* **What is required**
Output as a JSON list of strings the data from the line containing "You are a computer-use agent." through the end of the data, with one string per line and blank lines left out. Omit the pictures.

* **Source material**

--- Start ---

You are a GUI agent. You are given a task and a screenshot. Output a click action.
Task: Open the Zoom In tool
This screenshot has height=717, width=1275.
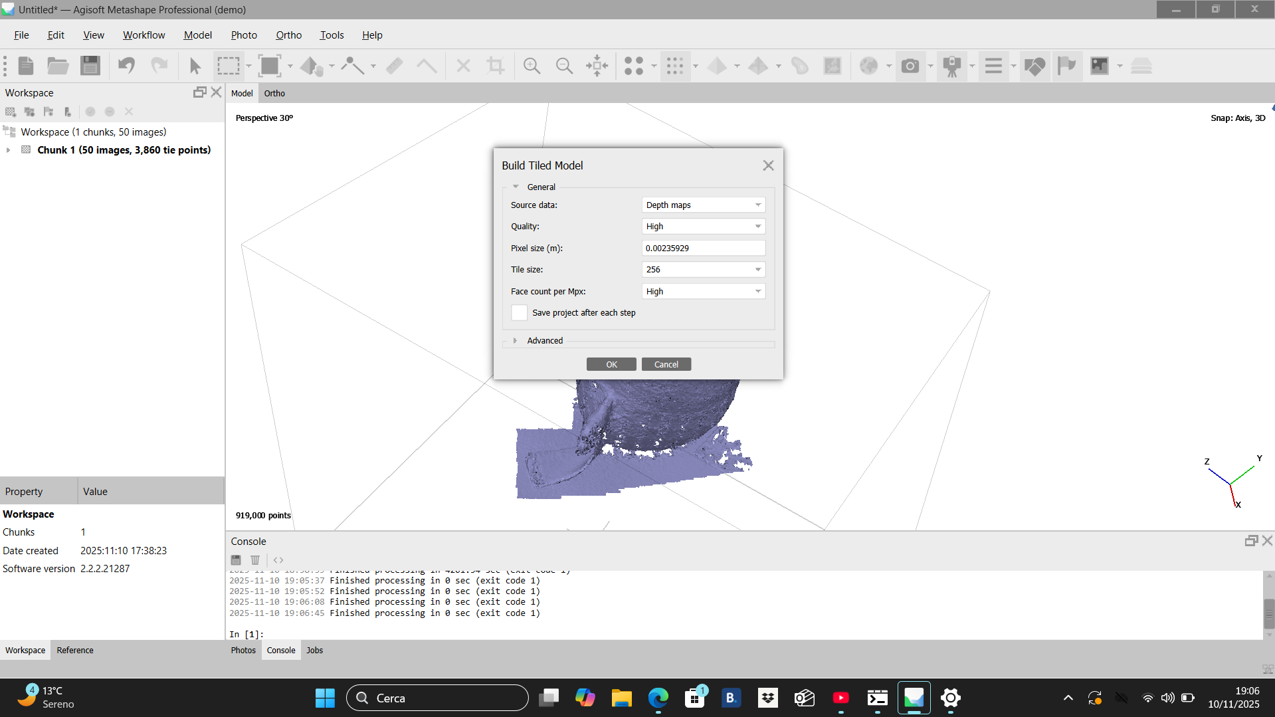(532, 66)
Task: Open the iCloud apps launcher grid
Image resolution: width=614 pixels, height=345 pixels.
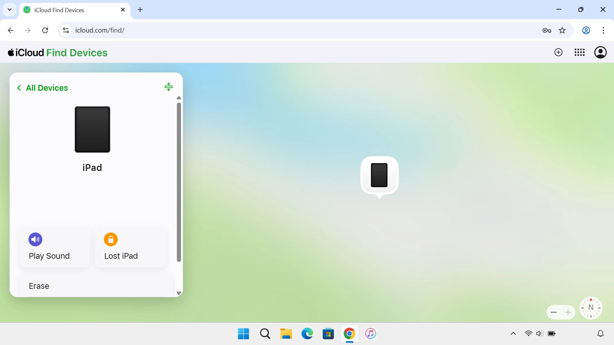Action: pos(579,52)
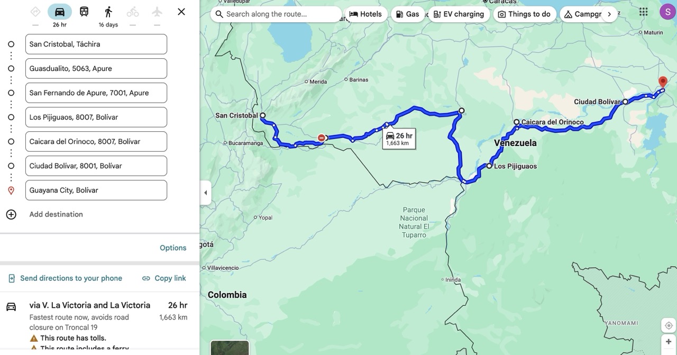Select the transit travel mode icon
The height and width of the screenshot is (355, 677).
pyautogui.click(x=84, y=12)
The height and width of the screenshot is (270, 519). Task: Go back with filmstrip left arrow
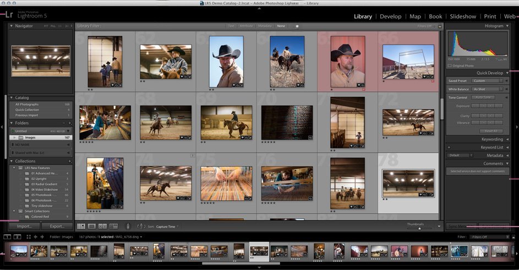pyautogui.click(x=36, y=237)
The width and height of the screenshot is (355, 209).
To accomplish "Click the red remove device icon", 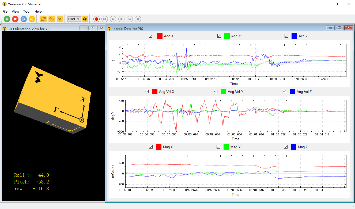I will coord(15,19).
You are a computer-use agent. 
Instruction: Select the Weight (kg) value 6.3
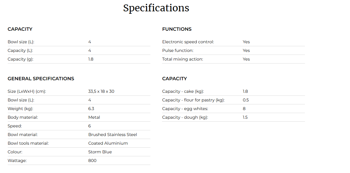pos(91,109)
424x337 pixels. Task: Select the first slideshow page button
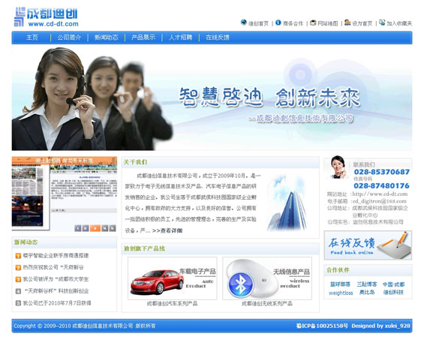click(x=77, y=228)
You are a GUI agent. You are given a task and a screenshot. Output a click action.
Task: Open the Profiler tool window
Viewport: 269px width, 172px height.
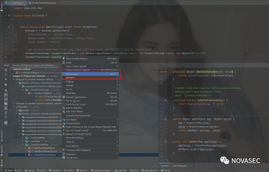point(68,170)
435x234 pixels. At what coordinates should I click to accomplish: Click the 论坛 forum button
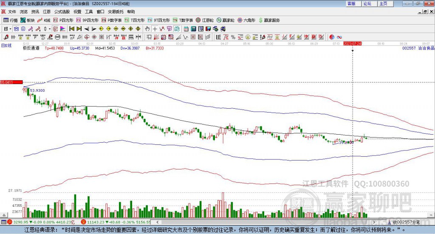[367, 3]
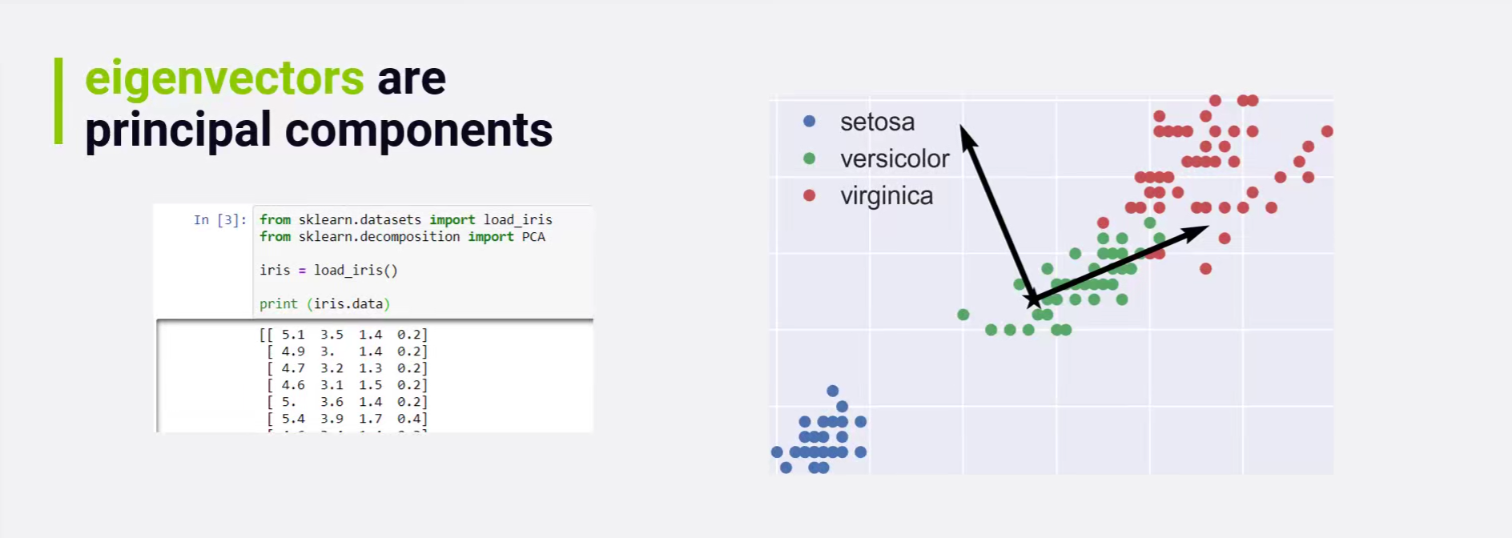Viewport: 1512px width, 538px height.
Task: Click the PCA import code line
Action: point(402,237)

--- End ---

* **Solution for this problem**
[
  "You are a computer-use agent. ",
  "Instruction: Select the Weight (kg) value 6.3",
  "pos(91,109)",
  "424x337 pixels. Task: Select the first slideshow page button",
  "click(x=77, y=228)",
  "You are a GUI agent. You are given a task and a screenshot. Output a click action.",
  "Task: Open the Profiler tool window",
  "Viewport: 269px width, 172px height.",
  "point(68,170)",
  "435x234 pixels. At what coordinates should I click to accomplish: Click the 论坛 forum button",
  "[367, 3]",
  "Viewport: 1512px width, 538px height.",
  "Task: Click the PCA import code line",
  "Action: point(402,237)"
]